Zivilklausel-Arbeitskreis bedauert Fehlinformation: „Mit Transparenz bei der Militärforschung wäre das nicht passiert“

Pressemitteilung – An der Universität Kassel präsentierte Rüstungsforschung ist bereits mehrere Jahre alt. Studentischer Arbeitskreis fordert mehr Transparenz von der Uni-Leitung, um solche Fehler in Zukunft zu vermeiden.

Vor wenigen Tagen hatte der Arbeitskreis Zivilklausel, eine Initiative, die sich gegen Militärforschung an der Universität einsetzt, eine Pressemitteilung veröffentlicht, in der auf eine Forschungsarbeit für drahtlose Kommunikation in Panzern aufmerksam gemacht wurde: ein Verstoß gegen die Grundordnung der Universität, wie der Arbeitskreis schrieb. Nun dementiert der verantwortliche Elektrotechnik-Dekan: Die aktuell in den Gängen seines Fachgebiets plakatierte Panzer-Forschung – die nicht mit Datum gekennzeichnet ist – sei bereits vor mehreren Jahren abgeschlossen.

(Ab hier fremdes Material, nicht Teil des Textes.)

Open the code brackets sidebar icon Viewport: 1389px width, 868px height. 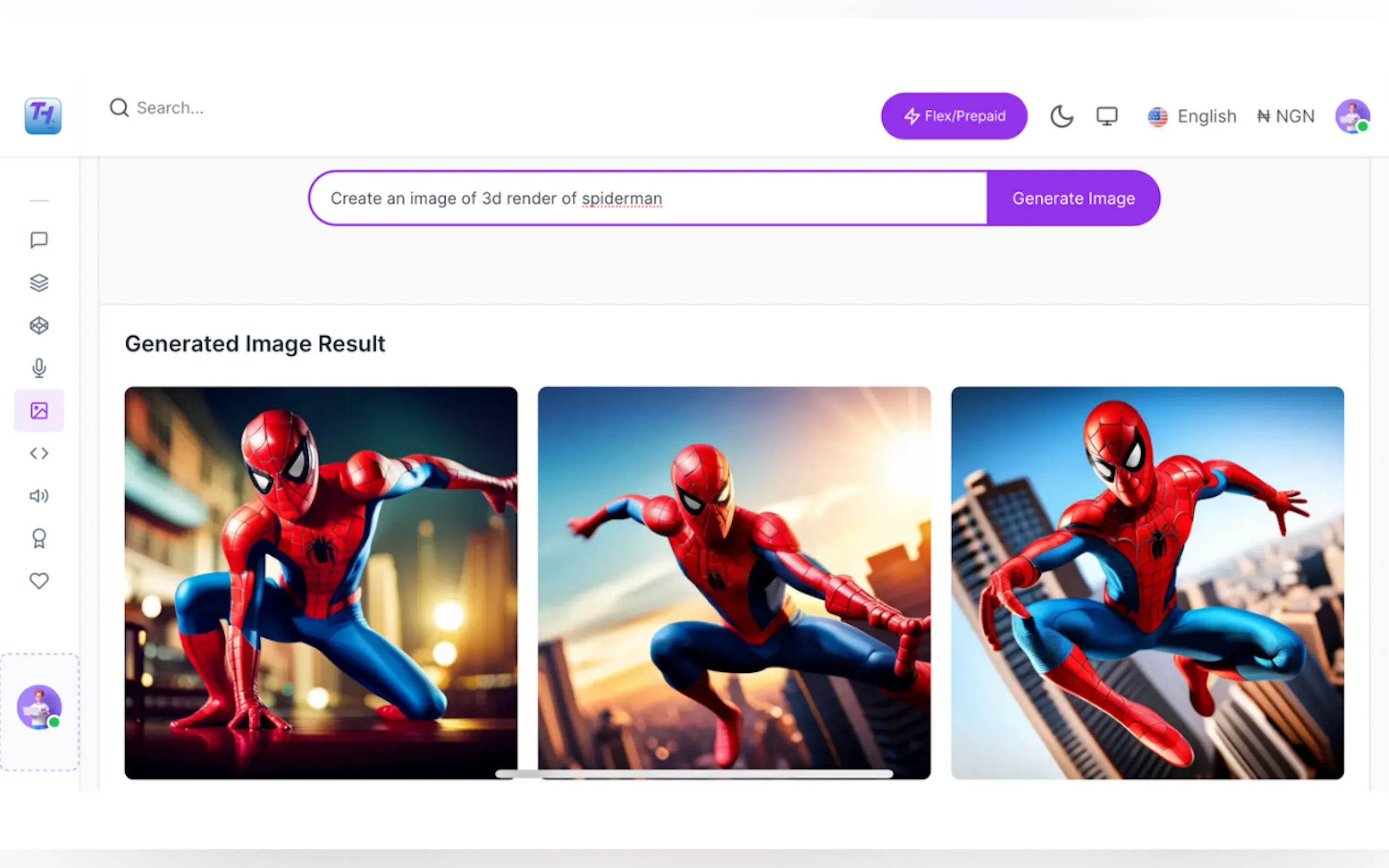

Der Arbeitskreis Zivilklausel bedauert die Fehlinformation, unterstreicht aber die Forderung nach Transparenz: „Würde es an der Universität einen offenen und transparenten Umgang mit militärischen Forschungsprojekten geben, wäre die Informationslage für uns genauer gewesen. Der Fall der Panzer-Kommunikation zeigt, dass wichtige Informationen zur Militärforschung an der Universität nicht für die Öffentlichkeit zugänglich sind“, gibt Claudia Holzner vom Arbeitskreis Zivilklausel zu bedenken. Zudem widerspreche nach Ansicht der Studierenden allein das Werben für Kommunikation in Panzern der Verpflichtung der Universität zu rein friedlichen und zivilen Zwecken zu forschen.
Auch der Student Simon Kiebel kritisiert die fehlende Transparenz: „Die Universität Kassel hat als einzige hessische Hochschule die Anfrage der Landesregierung zu rüstungsnaher Forschung nur mit drastischen Einschränkungen beantwortet.“ Tatsächlich hatte die Universität Kassel in ihrer Antwort eigene Kriterien für Militärforschung definiert, nach denen nicht einmal die europaweit führende Rüstungsfirma „Rheinmetall Defence“ als rüstungsnah eingestuft wurde. Und das, obwohl über 72 % der Studierenden sich per Urabstimmung für mehr Transparenz bei Militärforschung ausgesprochen hatten.
Der Senat der Universität sowie das Präsidium haben sich bislang geweigert, der Öffentlichkeit Auskunft über Rüstungsprojekte zu erteilen. Eine bessere Informationslage wäre daher zum Wohle aller, um in Zukunft Fehlinformationen und Verwirrungen bezüglich Forschungsprojekten für Krieg und Militär auszuschließen.
Wie aus der Presse zu entnehmen war, soll die aufgegriffene Arbeit über Kommunikation in Panzern an der Universität Kassel abgeschlossen sein. Offen ist jedoch, in wie weit die Forschungsergebnisse auch tatsächlich in Panzern – eine Grafik zeigte einen „Leopard 2“-Kampfpanzer der Kasseler Rüstungsschmiede „Krauss-Maffei Wegmann“ – umgesetzt wurden. Auch hierüber wünschen sich die Studierenden in Zukunft Aufklärung von der Uni-Leitung: „Wir möchten nochmals eindringlich an die Verantwortlichen an der Universität appellieren, für Transparenz zu sorgen“, so der Student Simon Kiebel. Nur so könne eine sachliche Diskussion über Militärforschung an der Universität Kassel ohne Fehlinformationen stattfinden.